Tech
All together now: the most trustworthy covid-19 model is an ensemble
Published
2 years agoon
By
Drew Simpson
Every week, teams each submit not only a point forecast predicting a single number outcome (say, that in one week there will be 500 deaths). They also submit probabilistic predictions that quantify the uncertainty by estimating the likelihood of the number of cases or deaths at intervals, or ranges, that get narrower and narrower, targeting a central forecast. For instance, a model might predict that there’s a 90 percent probability of seeing 100 to 500 deaths, a 50 percent probability of seeing 300 to 400, and 10 percent probability of seeing 350 to 360.
“It’s like a bull’s eye, getting more and more focused,” says Reich.
Funk adds: “The sharper you define the target, the less likely you are to hit it.” It’s fine balance, since an arbitrarily wide forecast will be correct, and also useless. “It should be as precise as possible,” says Funk, “while also giving the correct answer.”
In collating and evaluating all the individual models, the ensemble tries to optimize their information and mitigate their shortcomings. The result is a probabilistic prediction, statistical average, or a “median forecast.” It’s a consensus, essentially, with a more finely calibrated, and hence more realistic, expression of the uncertainty.
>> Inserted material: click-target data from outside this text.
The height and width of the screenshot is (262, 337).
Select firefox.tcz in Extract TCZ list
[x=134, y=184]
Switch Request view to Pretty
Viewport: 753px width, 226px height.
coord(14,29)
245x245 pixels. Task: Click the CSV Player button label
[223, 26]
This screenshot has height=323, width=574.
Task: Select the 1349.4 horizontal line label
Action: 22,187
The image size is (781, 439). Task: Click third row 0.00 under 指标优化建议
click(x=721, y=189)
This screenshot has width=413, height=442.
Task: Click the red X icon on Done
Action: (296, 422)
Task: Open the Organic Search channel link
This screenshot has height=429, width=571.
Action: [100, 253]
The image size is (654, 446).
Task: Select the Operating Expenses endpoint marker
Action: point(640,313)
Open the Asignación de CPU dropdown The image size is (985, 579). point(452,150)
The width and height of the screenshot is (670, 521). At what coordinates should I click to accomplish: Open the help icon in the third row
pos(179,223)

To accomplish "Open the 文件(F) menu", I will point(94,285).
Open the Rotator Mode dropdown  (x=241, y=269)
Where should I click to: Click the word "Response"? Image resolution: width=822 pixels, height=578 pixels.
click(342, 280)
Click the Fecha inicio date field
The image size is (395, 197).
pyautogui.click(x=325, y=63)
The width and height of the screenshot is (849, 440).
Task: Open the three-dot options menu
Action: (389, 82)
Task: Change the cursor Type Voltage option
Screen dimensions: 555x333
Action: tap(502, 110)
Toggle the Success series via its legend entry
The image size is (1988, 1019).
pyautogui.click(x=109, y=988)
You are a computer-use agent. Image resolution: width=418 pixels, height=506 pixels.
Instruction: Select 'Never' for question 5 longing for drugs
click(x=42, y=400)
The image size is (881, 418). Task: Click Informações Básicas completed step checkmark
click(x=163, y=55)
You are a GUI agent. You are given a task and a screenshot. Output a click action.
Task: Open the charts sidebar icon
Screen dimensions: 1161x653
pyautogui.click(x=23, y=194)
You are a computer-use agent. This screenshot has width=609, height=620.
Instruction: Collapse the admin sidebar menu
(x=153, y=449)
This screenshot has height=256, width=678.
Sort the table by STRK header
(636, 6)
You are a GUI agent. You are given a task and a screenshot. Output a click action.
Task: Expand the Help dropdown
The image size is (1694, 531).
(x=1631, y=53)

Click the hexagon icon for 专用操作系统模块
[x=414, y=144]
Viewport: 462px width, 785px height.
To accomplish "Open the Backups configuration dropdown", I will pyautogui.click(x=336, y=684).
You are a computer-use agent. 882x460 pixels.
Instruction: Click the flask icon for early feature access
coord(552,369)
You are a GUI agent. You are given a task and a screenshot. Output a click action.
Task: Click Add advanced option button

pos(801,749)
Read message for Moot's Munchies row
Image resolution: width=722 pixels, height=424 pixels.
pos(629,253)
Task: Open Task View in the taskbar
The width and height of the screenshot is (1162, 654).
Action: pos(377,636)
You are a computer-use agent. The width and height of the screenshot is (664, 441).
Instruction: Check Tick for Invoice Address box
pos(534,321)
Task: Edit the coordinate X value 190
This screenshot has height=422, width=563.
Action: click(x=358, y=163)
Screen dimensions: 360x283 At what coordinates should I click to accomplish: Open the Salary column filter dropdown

All the various elements of uncertainty average out in the wash.
The study by Reich’s lab, which focused on projected deaths and evaluated about 200,000 forecasts from mid-May to late-December 2020 (an updated analysis with predictions for four more months will soon be added), found that the performance of individual models was highly variable. One week a model might be accurate, the next week it might be way off. But, as the authors wrote, “In combining the forecasts from all teams, the ensemble showed the best overall probabilistic accuracy.”
And these ensemble exercises serve not only to improve predictions, but also people’s trust in the models, says Ashleigh Tuite, an epidemiologist at the Dalla Lana School of Public Health at the University of Toronto. “One of the lessons of ensemble modeling is that none of the models is perfect,” Tuite says. “And even the ensemble sometimes will miss something important. Models in general have a hard time forecasting inflection points—peaks, or if things suddenly start accelerating or decelerating.”
“Models are not oracles.”
Alessandro Vespignani
The use of ensemble modeling is not unique to the pandemic. In fact, we consume probabilistic ensemble forecasts every day when Googling the weather and taking note that there’s 90 percent chance of precipitation. It’s the gold standard for both weather and climate predictions.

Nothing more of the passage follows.